## WHAT THE EXERCISE ASKS
Please give again, exactly and only, the stretch of lines from the one containing "[蘇菲的世界Sophie'sWorld</a><br/><a href=] (10, 2199)" to the end of the entries below.

- - - -

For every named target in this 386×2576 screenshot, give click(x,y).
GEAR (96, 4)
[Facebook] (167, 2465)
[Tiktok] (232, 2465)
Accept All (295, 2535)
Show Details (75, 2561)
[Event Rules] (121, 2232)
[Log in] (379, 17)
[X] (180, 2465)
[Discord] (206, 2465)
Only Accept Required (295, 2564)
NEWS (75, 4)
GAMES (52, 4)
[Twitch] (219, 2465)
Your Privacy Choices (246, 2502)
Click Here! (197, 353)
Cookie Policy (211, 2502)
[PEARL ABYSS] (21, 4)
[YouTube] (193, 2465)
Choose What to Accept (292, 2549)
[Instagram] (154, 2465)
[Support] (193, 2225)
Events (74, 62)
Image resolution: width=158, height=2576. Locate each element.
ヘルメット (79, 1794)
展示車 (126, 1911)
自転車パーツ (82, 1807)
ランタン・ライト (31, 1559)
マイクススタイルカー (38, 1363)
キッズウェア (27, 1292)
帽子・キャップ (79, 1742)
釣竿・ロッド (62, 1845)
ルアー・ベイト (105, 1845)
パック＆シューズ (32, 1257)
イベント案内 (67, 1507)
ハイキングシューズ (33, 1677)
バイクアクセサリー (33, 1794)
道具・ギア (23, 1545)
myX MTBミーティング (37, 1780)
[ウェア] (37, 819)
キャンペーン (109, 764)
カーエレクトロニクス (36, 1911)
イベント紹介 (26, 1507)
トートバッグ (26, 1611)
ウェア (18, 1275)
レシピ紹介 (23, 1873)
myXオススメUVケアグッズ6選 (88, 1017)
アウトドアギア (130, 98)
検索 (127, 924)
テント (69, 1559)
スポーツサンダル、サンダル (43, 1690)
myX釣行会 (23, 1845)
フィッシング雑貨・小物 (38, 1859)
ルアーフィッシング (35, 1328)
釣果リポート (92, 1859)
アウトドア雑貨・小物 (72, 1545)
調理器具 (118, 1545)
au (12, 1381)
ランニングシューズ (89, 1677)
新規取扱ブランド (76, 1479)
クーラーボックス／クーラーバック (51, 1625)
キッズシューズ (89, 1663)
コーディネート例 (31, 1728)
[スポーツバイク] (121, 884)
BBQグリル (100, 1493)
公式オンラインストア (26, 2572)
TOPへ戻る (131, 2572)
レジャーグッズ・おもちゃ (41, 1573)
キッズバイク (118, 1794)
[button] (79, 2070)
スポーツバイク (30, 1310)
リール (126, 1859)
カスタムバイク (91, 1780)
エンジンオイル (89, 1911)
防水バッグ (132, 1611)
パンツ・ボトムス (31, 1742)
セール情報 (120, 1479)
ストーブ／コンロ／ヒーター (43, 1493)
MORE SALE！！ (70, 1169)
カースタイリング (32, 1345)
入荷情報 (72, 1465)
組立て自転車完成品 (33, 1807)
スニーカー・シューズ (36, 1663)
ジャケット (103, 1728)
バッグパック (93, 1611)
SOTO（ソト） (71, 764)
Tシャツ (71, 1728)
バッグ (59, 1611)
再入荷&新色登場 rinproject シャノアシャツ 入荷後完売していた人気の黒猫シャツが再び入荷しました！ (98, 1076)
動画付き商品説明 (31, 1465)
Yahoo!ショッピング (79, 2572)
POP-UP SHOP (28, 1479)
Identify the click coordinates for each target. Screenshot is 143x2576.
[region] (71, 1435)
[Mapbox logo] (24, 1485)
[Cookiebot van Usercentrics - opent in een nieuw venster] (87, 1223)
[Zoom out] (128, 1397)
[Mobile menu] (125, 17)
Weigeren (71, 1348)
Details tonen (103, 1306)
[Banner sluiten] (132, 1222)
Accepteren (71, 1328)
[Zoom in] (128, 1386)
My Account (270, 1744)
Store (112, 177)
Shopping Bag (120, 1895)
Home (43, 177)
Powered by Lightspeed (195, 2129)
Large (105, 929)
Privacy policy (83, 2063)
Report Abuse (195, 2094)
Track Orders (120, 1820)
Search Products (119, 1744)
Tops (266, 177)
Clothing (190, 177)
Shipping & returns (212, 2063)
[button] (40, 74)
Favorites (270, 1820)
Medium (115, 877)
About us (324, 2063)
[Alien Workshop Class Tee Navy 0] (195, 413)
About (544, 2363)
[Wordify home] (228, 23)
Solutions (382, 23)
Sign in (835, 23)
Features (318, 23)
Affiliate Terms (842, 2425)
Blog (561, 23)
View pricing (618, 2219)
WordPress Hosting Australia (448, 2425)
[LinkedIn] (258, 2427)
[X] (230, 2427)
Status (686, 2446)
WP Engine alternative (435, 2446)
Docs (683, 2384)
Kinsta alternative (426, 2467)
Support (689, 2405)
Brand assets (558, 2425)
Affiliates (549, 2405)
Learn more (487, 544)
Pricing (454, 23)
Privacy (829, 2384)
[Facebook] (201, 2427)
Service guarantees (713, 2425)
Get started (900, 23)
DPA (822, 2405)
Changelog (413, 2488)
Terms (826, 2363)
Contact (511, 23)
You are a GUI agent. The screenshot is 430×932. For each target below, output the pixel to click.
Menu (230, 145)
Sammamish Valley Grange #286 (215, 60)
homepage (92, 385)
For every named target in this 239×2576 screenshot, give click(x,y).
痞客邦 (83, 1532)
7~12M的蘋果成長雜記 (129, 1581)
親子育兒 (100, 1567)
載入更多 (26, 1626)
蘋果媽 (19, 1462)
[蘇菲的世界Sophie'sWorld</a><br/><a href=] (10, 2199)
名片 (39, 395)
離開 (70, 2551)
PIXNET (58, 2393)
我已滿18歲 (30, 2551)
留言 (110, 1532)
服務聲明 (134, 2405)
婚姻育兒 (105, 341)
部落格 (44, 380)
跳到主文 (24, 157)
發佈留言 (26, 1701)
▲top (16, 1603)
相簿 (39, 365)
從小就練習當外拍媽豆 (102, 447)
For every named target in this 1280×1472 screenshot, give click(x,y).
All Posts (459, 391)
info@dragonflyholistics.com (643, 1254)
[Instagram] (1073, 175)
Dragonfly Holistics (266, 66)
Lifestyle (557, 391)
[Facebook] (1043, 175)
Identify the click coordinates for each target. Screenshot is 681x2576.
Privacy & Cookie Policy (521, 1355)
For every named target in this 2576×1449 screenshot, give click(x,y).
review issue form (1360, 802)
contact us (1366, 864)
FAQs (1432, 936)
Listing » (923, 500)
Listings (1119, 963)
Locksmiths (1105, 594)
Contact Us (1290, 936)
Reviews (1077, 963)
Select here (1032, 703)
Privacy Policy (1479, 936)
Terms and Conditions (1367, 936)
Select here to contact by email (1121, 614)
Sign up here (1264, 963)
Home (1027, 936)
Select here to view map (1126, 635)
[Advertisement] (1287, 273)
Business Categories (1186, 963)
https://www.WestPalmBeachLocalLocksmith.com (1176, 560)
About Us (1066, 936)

- - - -

## REPLY TO THE TASK
[蘇菲的世界Sophie'sWorld</a><br/><a href=] (10, 2199)
名片 (39, 395)
離開 (70, 2551)
PIXNET (58, 2393)
我已滿18歲 (30, 2551)
留言 (110, 1532)
服務聲明 (134, 2405)
婚姻育兒 (105, 341)
部落格 (44, 380)
跳到主文 (24, 157)
發佈留言 (26, 1701)
▲top (16, 1603)
相簿 (39, 365)
從小就練習當外拍媽豆 (102, 447)
For every named target in this 1280×1472 screenshot, give click(x,y).
All Posts (459, 391)
info@dragonflyholistics.com (643, 1254)
[Instagram] (1073, 175)
Dragonfly Holistics (266, 66)
Lifestyle (557, 391)
[Facebook] (1043, 175)
Identify the click coordinates for each target. Screenshot is 681x2576.
Privacy & Cookie Policy (521, 1355)
For every named target in this 2576×1449 screenshot, give click(x,y).
review issue form (1360, 802)
contact us (1366, 864)
FAQs (1432, 936)
Listing » (923, 500)
Listings (1119, 963)
Locksmiths (1105, 594)
Contact Us (1290, 936)
Reviews (1077, 963)
Select here (1032, 703)
Privacy Policy (1479, 936)
Terms and Conditions (1367, 936)
Select here to contact by email (1121, 614)
Sign up here (1264, 963)
Home (1027, 936)
Select here to view map (1126, 635)
[Advertisement] (1287, 273)
Business Categories (1186, 963)
https://www.WestPalmBeachLocalLocksmith.com (1176, 560)
About Us (1066, 936)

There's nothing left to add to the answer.